### Passage to read

###

# "Obama Set Up The Next President For A Major Recession"... And A Giant Crash Is Comin



## RedLion (Sep 23, 2015)

*"Obama Set Up The Next President For A Major Recession"... And A Giant Crash Is Comin*

I do believe that the Trump election gives the elites their opportunity to let the economy and stock market take a dump. If you have been paying attention and read this piece, you will know that there is a push to get rid of money in favor of it all being electronic.

"Obama Set Up The Next President For A Major Recession"... And A Giant Crash Is Coming | Zero Hedge


----------



## Real Old Man (Aug 17, 2015)

First the stock market is not a very good measure of the economy - especially since it's propped up by the 0% interest rates set by the FED.

Second, if Mr. T can get congress to reduce the tax rate on oversea's profits to 15% just think what an infusion of almost 2 trillion dollars would do to or economy.

Not to mention and additional 300 billion into the US treasury coffers in taxes paid

But would a crash only hurt the little guy or would it drain vast amounts of cash from the well to do? If so I doubt if they're willing to take a drastic pay cut to spite Mr T


----------



## Robie (Jun 2, 2016)

On that same note...give this a listen.


----------



## Targetshooter (Dec 4, 2015)

I don't do stocks and bonds , and I keep very little in the bank . " Mason jars in the back yard " is the way to go . lol , I guess when you don't have much money you don't think about how your going to protect your life savings , you just keep what you have on hand save the best way you can .


----------



## Illini Warrior (Jan 24, 2015)

Obammy has been dogging it across the board his entire second administration - he could care less about the country much less what fricking mess he leaves for the next office holder .... 

only thing for sure - Trump gets the blame for everything and anything that can even remotely blamed in his direction ....

nooooo way - nooooo how .... will there ever be a "It's Obammy's Fault" mantra ....

###

### Data entries
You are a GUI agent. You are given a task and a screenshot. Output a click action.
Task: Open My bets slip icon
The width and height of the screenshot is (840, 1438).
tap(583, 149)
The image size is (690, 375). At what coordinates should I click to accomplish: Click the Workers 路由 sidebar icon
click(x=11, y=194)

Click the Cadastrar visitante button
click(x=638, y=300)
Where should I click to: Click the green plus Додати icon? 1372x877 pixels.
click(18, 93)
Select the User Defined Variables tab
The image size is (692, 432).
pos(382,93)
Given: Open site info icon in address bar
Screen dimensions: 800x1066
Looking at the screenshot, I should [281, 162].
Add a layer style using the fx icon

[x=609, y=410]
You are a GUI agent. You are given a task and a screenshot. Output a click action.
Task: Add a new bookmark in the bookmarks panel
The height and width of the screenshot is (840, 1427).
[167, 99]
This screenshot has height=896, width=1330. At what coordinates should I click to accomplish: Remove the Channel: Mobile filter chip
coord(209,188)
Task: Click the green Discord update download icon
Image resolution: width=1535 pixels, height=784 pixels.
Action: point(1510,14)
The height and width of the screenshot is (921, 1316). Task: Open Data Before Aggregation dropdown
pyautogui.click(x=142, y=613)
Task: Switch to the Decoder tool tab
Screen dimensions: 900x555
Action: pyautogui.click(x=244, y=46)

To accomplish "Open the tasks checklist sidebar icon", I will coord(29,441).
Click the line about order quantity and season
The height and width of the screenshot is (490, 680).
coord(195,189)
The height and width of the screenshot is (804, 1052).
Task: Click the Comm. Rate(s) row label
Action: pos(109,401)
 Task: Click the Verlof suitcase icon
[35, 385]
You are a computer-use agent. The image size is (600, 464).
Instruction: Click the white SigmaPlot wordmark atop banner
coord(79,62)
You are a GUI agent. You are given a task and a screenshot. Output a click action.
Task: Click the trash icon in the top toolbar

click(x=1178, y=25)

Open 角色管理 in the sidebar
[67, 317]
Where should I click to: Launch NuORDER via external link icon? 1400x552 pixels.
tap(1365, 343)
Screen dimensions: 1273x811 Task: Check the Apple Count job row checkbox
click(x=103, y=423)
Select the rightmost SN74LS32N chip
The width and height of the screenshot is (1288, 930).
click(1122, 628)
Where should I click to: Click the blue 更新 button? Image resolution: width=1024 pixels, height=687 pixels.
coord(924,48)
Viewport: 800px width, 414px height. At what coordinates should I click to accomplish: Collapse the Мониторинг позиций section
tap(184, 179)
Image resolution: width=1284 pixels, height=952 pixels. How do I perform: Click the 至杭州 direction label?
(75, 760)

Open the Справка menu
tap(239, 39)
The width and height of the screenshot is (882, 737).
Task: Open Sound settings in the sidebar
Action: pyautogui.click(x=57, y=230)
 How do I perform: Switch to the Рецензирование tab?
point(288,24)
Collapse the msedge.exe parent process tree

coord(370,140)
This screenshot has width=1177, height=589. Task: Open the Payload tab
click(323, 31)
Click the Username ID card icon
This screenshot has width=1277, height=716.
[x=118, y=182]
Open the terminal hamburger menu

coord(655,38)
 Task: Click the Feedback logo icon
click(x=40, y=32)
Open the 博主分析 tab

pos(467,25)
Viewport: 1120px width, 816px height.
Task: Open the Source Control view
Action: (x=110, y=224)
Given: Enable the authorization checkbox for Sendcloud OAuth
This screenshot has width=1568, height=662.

###

### The problem
Can you quote the forum thread on the predicted recession word for word, starting at "## Real Old" and ending at "by the FED."?

### Finished task
## Real Old Man (Aug 17, 2015)

First the stock market is not a very good measure of the economy - especially since it's propped up by the 0% interest rates set by the FED.